**Data lines**
******

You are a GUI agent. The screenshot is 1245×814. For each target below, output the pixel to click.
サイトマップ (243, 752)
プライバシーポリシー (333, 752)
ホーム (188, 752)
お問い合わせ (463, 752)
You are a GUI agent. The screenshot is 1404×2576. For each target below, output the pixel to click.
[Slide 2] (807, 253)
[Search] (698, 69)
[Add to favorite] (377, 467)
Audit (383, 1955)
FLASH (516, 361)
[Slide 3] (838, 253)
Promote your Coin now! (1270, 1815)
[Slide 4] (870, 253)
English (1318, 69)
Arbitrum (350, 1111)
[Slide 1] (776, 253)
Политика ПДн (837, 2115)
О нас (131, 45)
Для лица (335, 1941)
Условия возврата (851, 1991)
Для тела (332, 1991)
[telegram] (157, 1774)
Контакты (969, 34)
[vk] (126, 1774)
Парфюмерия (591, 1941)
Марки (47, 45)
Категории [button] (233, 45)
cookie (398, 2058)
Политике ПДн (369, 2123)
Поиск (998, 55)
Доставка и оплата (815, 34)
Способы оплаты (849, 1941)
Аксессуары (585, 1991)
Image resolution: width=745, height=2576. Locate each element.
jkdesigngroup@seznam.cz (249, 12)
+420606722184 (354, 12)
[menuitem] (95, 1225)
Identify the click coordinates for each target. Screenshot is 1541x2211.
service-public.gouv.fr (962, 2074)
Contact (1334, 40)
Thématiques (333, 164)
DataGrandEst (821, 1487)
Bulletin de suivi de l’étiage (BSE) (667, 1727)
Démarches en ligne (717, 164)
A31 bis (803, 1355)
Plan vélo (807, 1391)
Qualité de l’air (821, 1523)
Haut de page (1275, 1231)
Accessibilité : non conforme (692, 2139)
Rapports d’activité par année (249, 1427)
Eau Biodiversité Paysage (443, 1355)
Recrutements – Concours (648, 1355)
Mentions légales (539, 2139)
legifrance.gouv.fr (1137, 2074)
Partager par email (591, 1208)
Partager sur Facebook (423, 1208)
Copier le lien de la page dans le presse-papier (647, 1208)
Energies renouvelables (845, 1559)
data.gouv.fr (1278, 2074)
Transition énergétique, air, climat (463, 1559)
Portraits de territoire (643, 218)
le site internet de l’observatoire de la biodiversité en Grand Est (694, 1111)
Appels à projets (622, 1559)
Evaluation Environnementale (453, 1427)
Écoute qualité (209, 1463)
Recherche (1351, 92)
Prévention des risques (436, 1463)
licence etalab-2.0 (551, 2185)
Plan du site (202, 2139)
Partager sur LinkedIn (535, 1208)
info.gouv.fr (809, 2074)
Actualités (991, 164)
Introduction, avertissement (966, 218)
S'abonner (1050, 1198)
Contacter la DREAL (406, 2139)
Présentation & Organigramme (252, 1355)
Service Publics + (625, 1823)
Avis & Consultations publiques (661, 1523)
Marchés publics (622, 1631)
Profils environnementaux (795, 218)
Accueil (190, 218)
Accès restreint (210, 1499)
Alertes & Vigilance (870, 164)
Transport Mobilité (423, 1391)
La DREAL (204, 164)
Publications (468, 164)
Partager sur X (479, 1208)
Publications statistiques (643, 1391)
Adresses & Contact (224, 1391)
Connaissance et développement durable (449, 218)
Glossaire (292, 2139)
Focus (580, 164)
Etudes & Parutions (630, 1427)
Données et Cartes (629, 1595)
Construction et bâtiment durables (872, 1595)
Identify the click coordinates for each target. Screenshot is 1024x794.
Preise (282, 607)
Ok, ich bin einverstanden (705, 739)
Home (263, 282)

******

**Task directions**
Reproduce all of the data above, replacing "GUI agent" with "web agent" wherever it occurs and keeping everything else the same.

**Result for this task**
You are a web agent. The screenshot is 1245×814. For each target below, output the pixel to click.
サイトマップ (243, 752)
プライバシーポリシー (333, 752)
ホーム (188, 752)
お問い合わせ (463, 752)
You are a web agent. The screenshot is 1404×2576. For each target below, output the pixel to click.
[Slide 2] (807, 253)
[Search] (698, 69)
[Add to favorite] (377, 467)
Audit (383, 1955)
FLASH (516, 361)
[Slide 3] (838, 253)
Promote your Coin now! (1270, 1815)
[Slide 4] (870, 253)
English (1318, 69)
Arbitrum (350, 1111)
[Slide 1] (776, 253)
Политика ПДн (837, 2115)
О нас (131, 45)
Для лица (335, 1941)
Условия возврата (851, 1991)
Для тела (332, 1991)
[telegram] (157, 1774)
Контакты (969, 34)
[vk] (126, 1774)
Парфюмерия (591, 1941)
Марки (47, 45)
Категории [button] (233, 45)
cookie (398, 2058)
Политике ПДн (369, 2123)
Поиск (998, 55)
Доставка и оплата (815, 34)
Способы оплаты (849, 1941)
Аксессуары (585, 1991)
Image resolution: width=745, height=2576. Locate each element.
jkdesigngroup@seznam.cz (249, 12)
+420606722184 (354, 12)
[menuitem] (95, 1225)
Identify the click coordinates for each target. Screenshot is 1541x2211.
service-public.gouv.fr (962, 2074)
Contact (1334, 40)
Thématiques (333, 164)
DataGrandEst (821, 1487)
Bulletin de suivi de l’étiage (BSE) (667, 1727)
Démarches en ligne (717, 164)
A31 bis (803, 1355)
Plan vélo (807, 1391)
Qualité de l’air (821, 1523)
Haut de page (1275, 1231)
Accessibilité : non conforme (692, 2139)
Rapports d’activité par année (249, 1427)
Eau Biodiversité Paysage (443, 1355)
Recrutements – Concours (648, 1355)
Mentions légales (539, 2139)
legifrance.gouv.fr (1137, 2074)
Partager par email (591, 1208)
Partager sur Facebook (423, 1208)
Copier le lien de la page dans le presse-papier (647, 1208)
Energies renouvelables (845, 1559)
data.gouv.fr (1278, 2074)
Transition énergétique, air, climat (463, 1559)
Portraits de territoire (643, 218)
le site internet de l’observatoire de la biodiversité en Grand Est (694, 1111)
Appels à projets (622, 1559)
Evaluation Environnementale (453, 1427)
Écoute qualité (209, 1463)
Recherche (1351, 92)
Prévention des risques (436, 1463)
licence etalab-2.0 (551, 2185)
Plan du site (202, 2139)
Partager sur LinkedIn (535, 1208)
info.gouv.fr (809, 2074)
Actualités (991, 164)
Introduction, avertissement (966, 218)
S'abonner (1050, 1198)
Contacter la DREAL (406, 2139)
Présentation & Organigramme (252, 1355)
Service Publics + (625, 1823)
Avis & Consultations publiques (661, 1523)
Marchés publics (622, 1631)
Profils environnementaux (795, 218)
Accueil (190, 218)
Accès restreint (210, 1499)
Alertes & Vigilance (870, 164)
Transport Mobilité (423, 1391)
La DREAL (204, 164)
Publications (468, 164)
Partager sur X (479, 1208)
Publications statistiques (643, 1391)
Adresses & Contact (224, 1391)
Connaissance et développement durable (449, 218)
Glossaire (292, 2139)
Focus (580, 164)
Etudes & Parutions (630, 1427)
Données et Cartes (629, 1595)
Construction et bâtiment durables (872, 1595)
Identify the click coordinates for each target. Screenshot is 1024x794.
Preise (282, 607)
Ok, ich bin einverstanden (705, 739)
Home (263, 282)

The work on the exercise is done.